ARTICLE:
— START —

Script for converting the checkpoint
Hi @gollark , could you provide the script you used to make the conversion to transformers? Thanks!
It's an ugly hack in here (https://github.com/osmarks/transformers-patch-siglip) somewhere.
I forgot how exactly I did it but you need to copy some hardcoded dimensions out of BigVision (the Google repo for training). In principle they could probably be read out of the checkpoints but I didn't bother with this.
Ok thanks!
I think you mostly need https://github.com/google-research/big_vision/blob/50622cb37bc42080e31309d0c47dc585425761f9/big_vision/models/vit.py#L249, https://github.com/osmarks/transformers-patch-siglip/blob/bc1553b2230e624dbd9fece46b8431460e9d227a/src/transformers/models/siglip/convert_siglip_to_hf.py and the other dimensions in https://colab.research.google.com/github/google-research/big_vision/blob/main/big_vision/configs/proj/image_text/SigLIP_demo.ipynb.

— END —

INFORMATION PROVIDED:
— START —

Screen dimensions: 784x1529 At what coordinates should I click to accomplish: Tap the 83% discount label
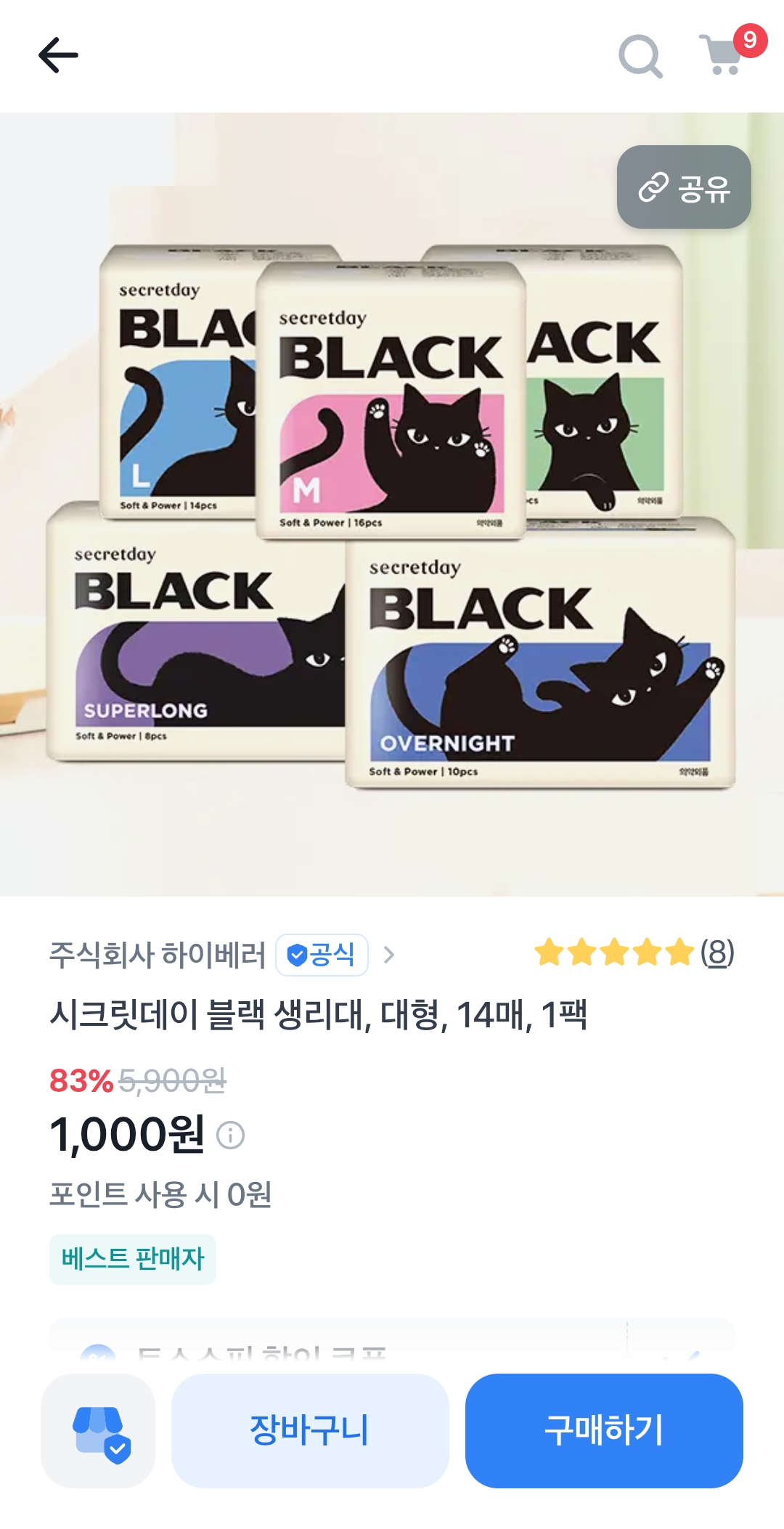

— END —

OBJECTIVES:
a) From the thread about the checkpoint conversion script, reproduce the passage starting at "Script for converting" and ending at "bother with this.".
b) Answer these questions about the checkpoint conversion thread:
(i) Who is asked to provide the conversion script?
(ii) How is BigVision described?
(iii) Where, in principle, could the hardcoded dimensions be read from?
c) Write the next part of the thread about converting the checkpoint to transformers, picking up after its final post.
The data is not needed for any of this.

OUTPUTS FOR THE TASKS:
a)
Script for converting the checkpoint
Hi @gollark , could you provide the script you used to make the conversion to transformers? Thanks!
It's an ugly hack in here (https://github.com/osmarks/transformers-patch-siglip) somewhere.
I forgot how exactly I did it but you need to copy some hardcoded dimensions out of BigVision (the Google repo for training). In principle they could probably be read out of the checkpoints but I didn't bother with this.

b)
(i) @gollark
(ii) It is the Google repo for training.
(iii) From the checkpoints.

c)
Yes exactly, essentially download withgsutil cp gs://big_vision/siglip/webli_en_so400m_384_58765454.npz ./
I checked on the original weights that the dimensions are correct with
config.text_config.vocab_size = 32000
config.text_config.hidden_size = 1152
config.text_config.intermediate_size = 4304
config.text_config.num_hidden_layers = 27
config.text_config.num_attention_heads = 16
config.text_config.max_position_embeddings = 64
config.vision_config.hidden_size = 1152
config.vision_config.intermediate_size = 4304
config.vision_config.num_hidden_layers = 27
config.vision_config.num_attention_heads = 16
config.vision_config.image_size = 384
config.vision_config.patch_size = 14
(same as you did)